Submit Hint Search The Forums LinksStatsPollsHeadlinesRSS
14,000 hints and counting!

Click here to return to the 'Think twice before buying a Nokia 6620' hint
The following comments are owned by whoever posted them. This site is not responsible for what they say.
Think twice before buying a Nokia 6620
Authored by: Corum on Dec 08, '04 10:00:59AM

I bought a 6620 last month when my old but very reliable 6360 died, and every time I use the 6620, I regret buying it.

This is the 5th Nokia phone I've had over the last 5 years, and it is by far the slowest. The Symbian software takes a painfully long time to start up, takes more clicks to do simple actions (e.g. switching between predictive text and non-predictive text used to be transparent, but now you have to click into a submenu and then wait for a confirmation popup window to tell you that you changed your settings), is lacking in basic functions (e.g. you can't change the type of a contact number easily -- old Nokia phones gave you a list of number types like Home, Work, Fax and Mobile, but the 6620 phone makes you re-type "Mobile" every time you want to make that change).

Anyway, if you fell in love with Nokia because of their well designed phone interface, you will not recognise the 6620. The Symbian OS feels nothing like the old Nokia you might be used to, and suffers the typical symptoms of bloatware.

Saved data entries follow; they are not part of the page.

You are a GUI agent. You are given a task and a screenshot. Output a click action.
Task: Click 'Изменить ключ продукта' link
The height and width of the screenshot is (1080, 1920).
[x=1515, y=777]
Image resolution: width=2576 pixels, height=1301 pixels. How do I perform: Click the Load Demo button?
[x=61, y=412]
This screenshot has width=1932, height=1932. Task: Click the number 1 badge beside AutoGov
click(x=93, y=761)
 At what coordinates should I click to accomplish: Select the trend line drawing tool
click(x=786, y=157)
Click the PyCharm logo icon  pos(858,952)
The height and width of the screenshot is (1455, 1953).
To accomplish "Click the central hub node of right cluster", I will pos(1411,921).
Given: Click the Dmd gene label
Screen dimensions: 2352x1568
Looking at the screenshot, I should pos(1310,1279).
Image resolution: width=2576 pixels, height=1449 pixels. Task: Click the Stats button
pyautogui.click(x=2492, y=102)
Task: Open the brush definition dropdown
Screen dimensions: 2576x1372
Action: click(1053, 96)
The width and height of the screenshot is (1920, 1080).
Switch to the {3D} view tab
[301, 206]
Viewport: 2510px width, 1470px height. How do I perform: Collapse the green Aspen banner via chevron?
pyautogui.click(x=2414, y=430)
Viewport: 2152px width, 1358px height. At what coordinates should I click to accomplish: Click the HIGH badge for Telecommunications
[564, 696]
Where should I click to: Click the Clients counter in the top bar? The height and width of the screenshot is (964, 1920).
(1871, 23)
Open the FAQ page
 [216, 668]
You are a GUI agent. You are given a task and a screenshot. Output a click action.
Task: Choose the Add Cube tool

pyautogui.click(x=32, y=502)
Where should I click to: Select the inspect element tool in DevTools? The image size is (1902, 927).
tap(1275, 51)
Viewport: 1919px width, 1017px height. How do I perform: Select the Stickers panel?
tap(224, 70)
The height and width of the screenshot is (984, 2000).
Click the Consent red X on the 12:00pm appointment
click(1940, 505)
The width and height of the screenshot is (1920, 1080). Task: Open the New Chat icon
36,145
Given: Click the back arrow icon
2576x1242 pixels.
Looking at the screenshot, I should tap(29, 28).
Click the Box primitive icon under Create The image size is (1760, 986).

Yes, Bluetooth works, but you can only send one file at a time. I only bought this phone because I decided I was getting too old to re-enter all my contacts again, but it actually took longer to move 200 contacts over to the new 6620 than it would have taken to re-enter them by hand. I didn't know about the vCard 2.1 fix, so I tried exporting normal vCards and sending them to the phone via Bluetooth (the phone only accepted individual cards, and even then it did not save the type of phone number). Accepting each address and adding it to the address book would have taken 1200 button clicks (the 6620 does nothing in bulk), and I quickly realized that the phone did not recognize any vCards with accented characters in them. After that failed, I tried exporting contacts from Mac OS X, moving them to a PC Outlook address book, then setting up a direct sync with the phone. This worked, and worked quickly, but despite the sync settings it duplicated every number in the phone (because the phone and Outlook use different field names). I finally gave up on sync altogether when I realized that a deleted contact in the phone would not reappear after an Outlook-to-phone sync (the sync software reports the contact has been added, but it never appears in the phone).

Sorry for the rambling post -- I look forward to trying this fix, but even if it works, anyone out there considering buying a Nokia 6620 should go to a store and try using the interface to do typical things like changing a phone number type and writing a text message. The 6620 is the worst Nokia I've ever had, and that is directly due to the poorly designed Symbian OS.

[ Reply to This | # ]
Think twice before buying a Nokia 6620
Authored by: Corum on Dec 08, '04 11:07:38AM

Update: I followed the instructions in the original post, and it worked just fine ... wish I'd known about this three weeks ago.

I had some new contacts in my phone, so first I used the SmartvCard app to export those, then sent them to my Mac with Bluetooth, imported them to Address Book, cleaned things up, exported back to a 2.1 .vcf file (you must use the ".vcf" extension or the phone will not recognise the file), sent that file back to the phone, then saved that file to "My Documents" (which is actually C:/System/Mail).

It's also possible to delete all contacts before you import: go to contacts, then options, then Mark All, then Delete. Then you can go back to SmartvCard and import all. The import file is in C:/System/Mail and might have a temporary name -- just look for the .vcf file with the highest number.

[ Reply to This | # ]
Think twice before buying a Nokia 6620
Authored by: scribble on Jan 29, '05 10:18:33PM

I, too, was pissed when I brought the phone home. No iSync, no hope. Thanks for this tip - at least I now have my contacts on the phone - hopefully, with, Tiger, we'll be able to upload an .ics file that will work.

[ Reply to This | # ]
Think twice before buying a Nokia 6620
Authored by: mace on Mar 05, '05 12:56:13PM

Hey Corum, I got the 6620 a couple of weeks ago, and it can do almost all of the things you said it couldn't.

For switching in and out of predictive text, just click the # key twice. You can also send multiple files at the same time - you just have to mark each one and then choose send. You can mark them in the options menu, or by holding down edit and pushing the D-pad. I don't really know what you're talking about with changing the types of a number - when I create a new contact, it has pre-labeled fields for phone, mobile, fax, and e-mail, and you can get other pre-labeled fields (like mobile (home), mobile (work), etc) through the menu.

I haven't messed with the iSync problem yet, since I don't use address book on my computer, but I would like to find a way to use the phone as a modem over bluetooth - not being able to do this is my only disappointment with this phone so far.